While some were garnered with stings like those that (arguably) brought down the Duke of Norfolk and Mary Queen of Scots, poets like Campion, Southwell, Raleigh, Marlowe, and the Earl of Oxford were another sort of enemy, the kind that could sway public opinion with their powerful language.  Historians may argue over the ethics of the former, but the lengths the Cecils went to to whitewash their reasons for destroying the latter along with the lengths those who survived went to to protect themselves, are the major reasons why we find so little evidence of the true identity of Shakespeare or of the early literary careers of Francis Bacon and Mary Sidney.

The Gunpowder and other plots

In her 1991 article in Notes and Queries, Hotine goes into detail on the Bye Plot of 1603, a scenario similar to that that consumed Essex and company, namely to seize the monarch (James) in order to persuade him to ease up on the Catholics.  Hotine: “We do not know if Watson [the chief conspirator] was helped or encouraged in his treason by an agent provocateur.  What no historian will dispute was that the plot was ‘used’ by those in power to eliminate personal rivals . . .” (484), notably by Cecil, who used it to attack his former friends, Raleigh and Brooke.  She quotes an early history of James’s reign by Godfrey Goodman, later Bishop of Gloucester, in which he states how “The great statesman [Salisbury] would first contrive and then discover a treason, and the more odious and hateful the treason were, his service would be the greater and the more acceptable. . . .” (486).

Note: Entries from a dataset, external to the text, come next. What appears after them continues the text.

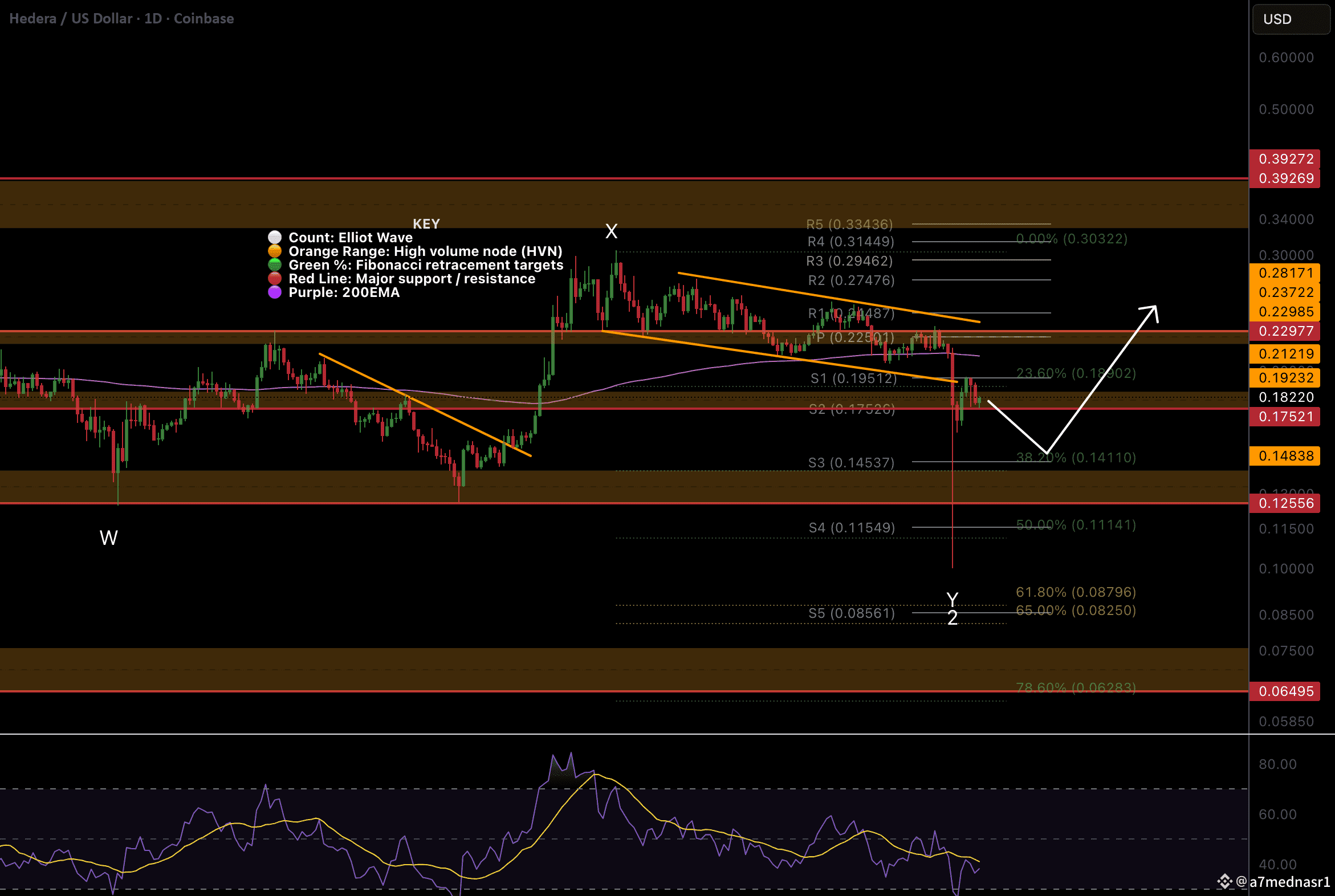Click the W wave label
Image resolution: width=1335 pixels, height=896 pixels.
[108, 537]
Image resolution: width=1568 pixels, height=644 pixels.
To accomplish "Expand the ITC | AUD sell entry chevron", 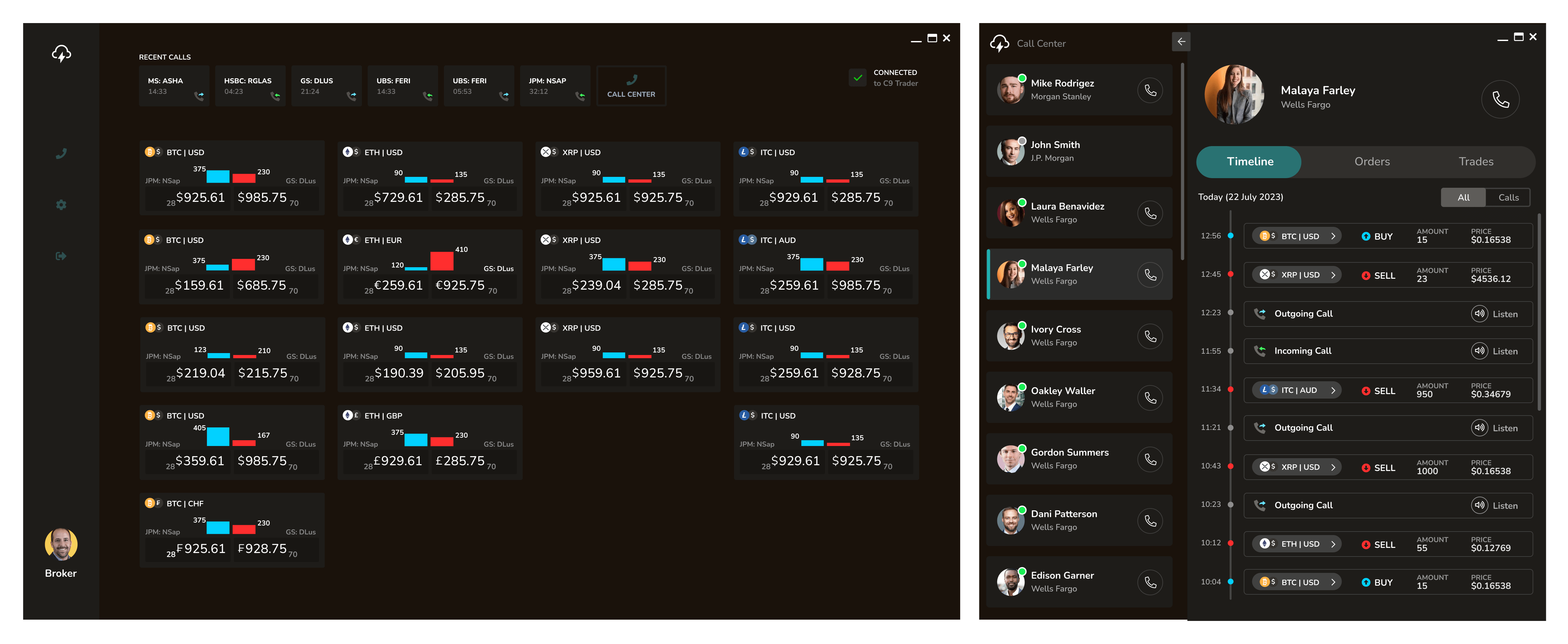I will click(1334, 390).
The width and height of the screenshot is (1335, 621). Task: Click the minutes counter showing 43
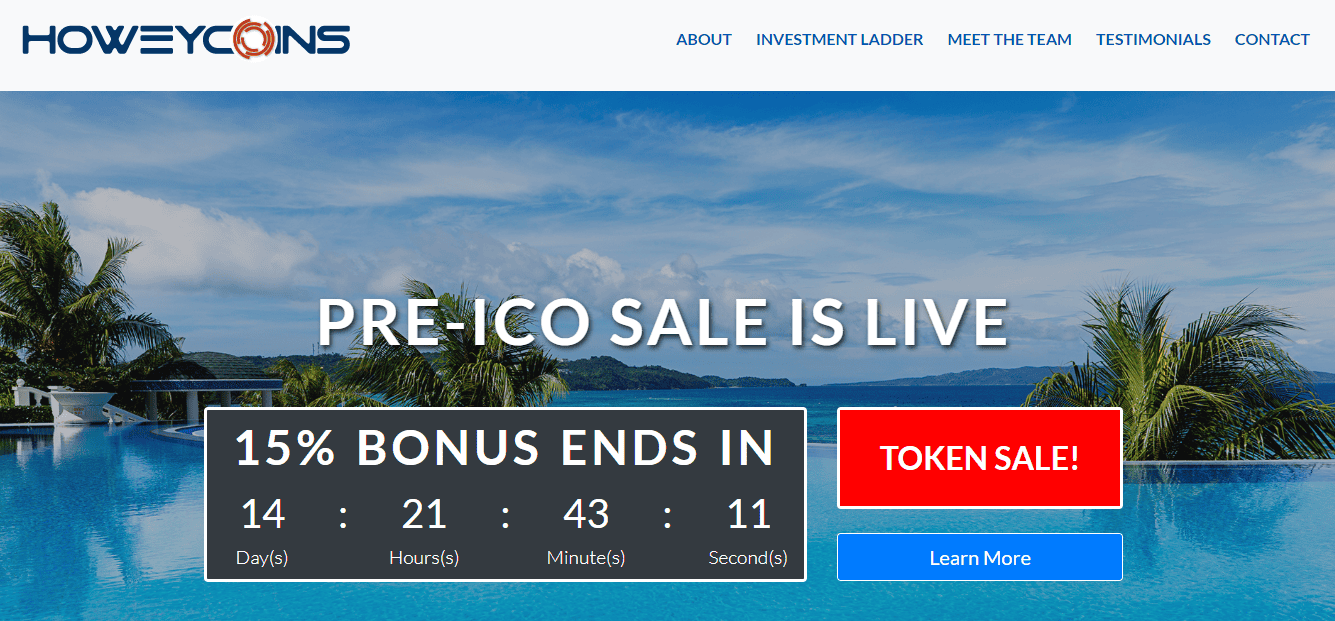(586, 514)
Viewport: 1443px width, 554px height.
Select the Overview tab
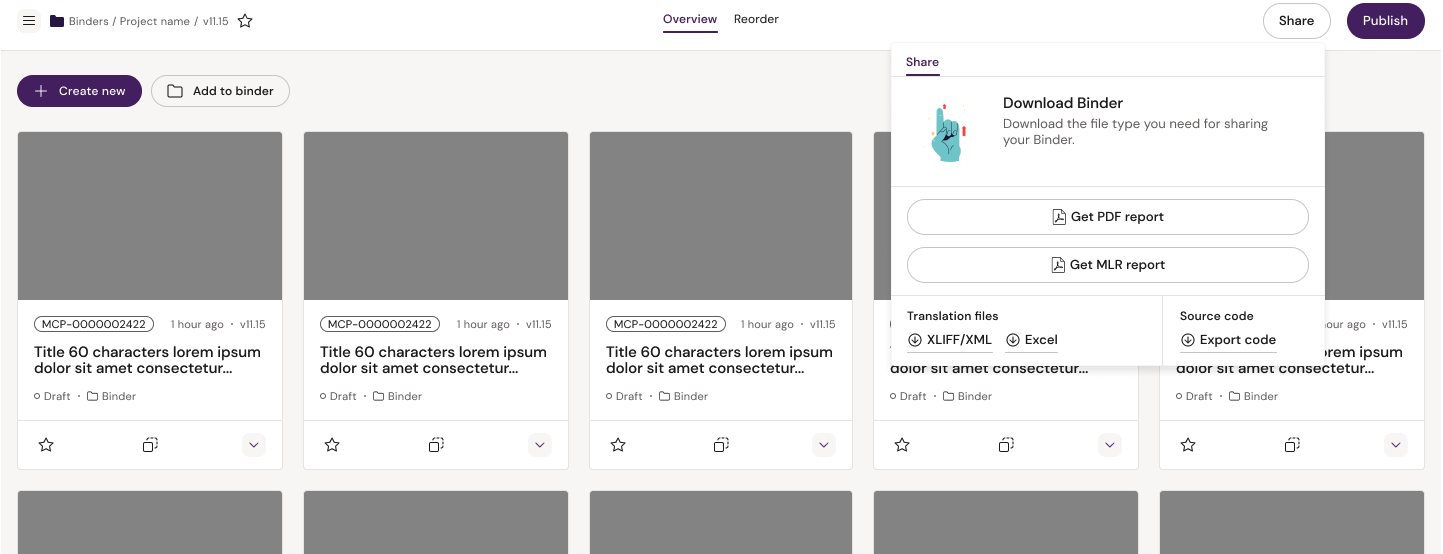pos(690,20)
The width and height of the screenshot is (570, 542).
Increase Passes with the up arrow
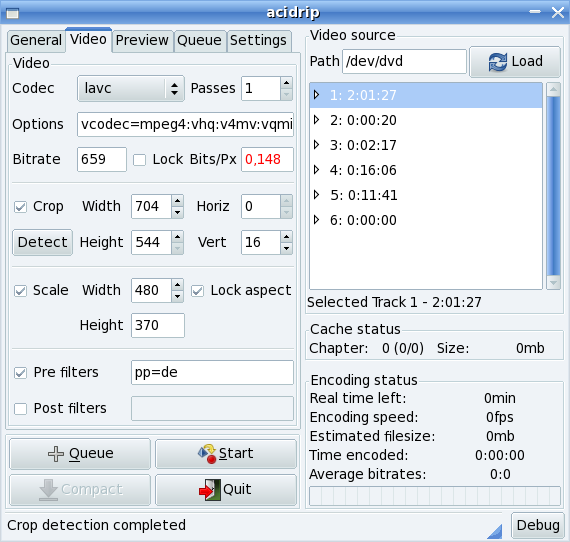pyautogui.click(x=286, y=83)
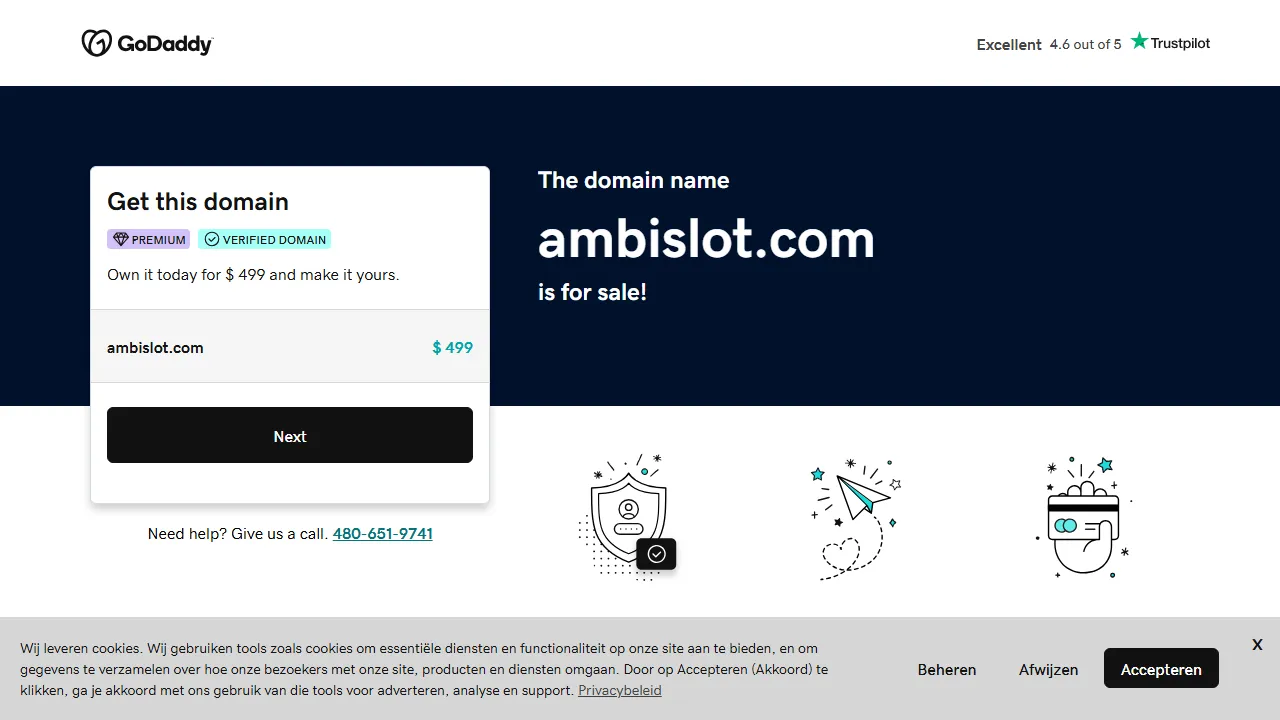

Later she comments, “Contemporaries were puzzled that the Gunpowder Plot appeared to be the work of minor gentry and wondered that the principal alleged conspirators, Catesby and Percy, were ‘conveniently’ killed before they could be examined . . .” which she compares to the killing of the grooms who were then blamed for having murdered Duncan in Macbeth.  She continues to quote Goodman who relates in some detail how one Sir Francis Moore testified that, having had “some occasion of business” at York House, heading back to the Middle Temple along the Strand in the wee hours, several times saw the main instigator, Percy, leaving Robert Cecil’s mansion on the Strand, so that he wondered what his business could be there at that time of night.  Goodman goes on to relate in some detail the capture of the conspirators,including the fact that none of them tried to escape or threatened to kill their captors, yet Catesby and Percy were shot and killed, which to Goodman and no doubt many others suggested that “a special charge” had been given by “the great statesman” of “‘Let me never see them alive,’” because they might have revealed (on the rack) “some evil counsel given.”

Hotine ends her essay:  “To judge from the evidence of Osborne and Chamberlain, noted above, widespread belief that Salisbury was the real villain persisted to his death” (486).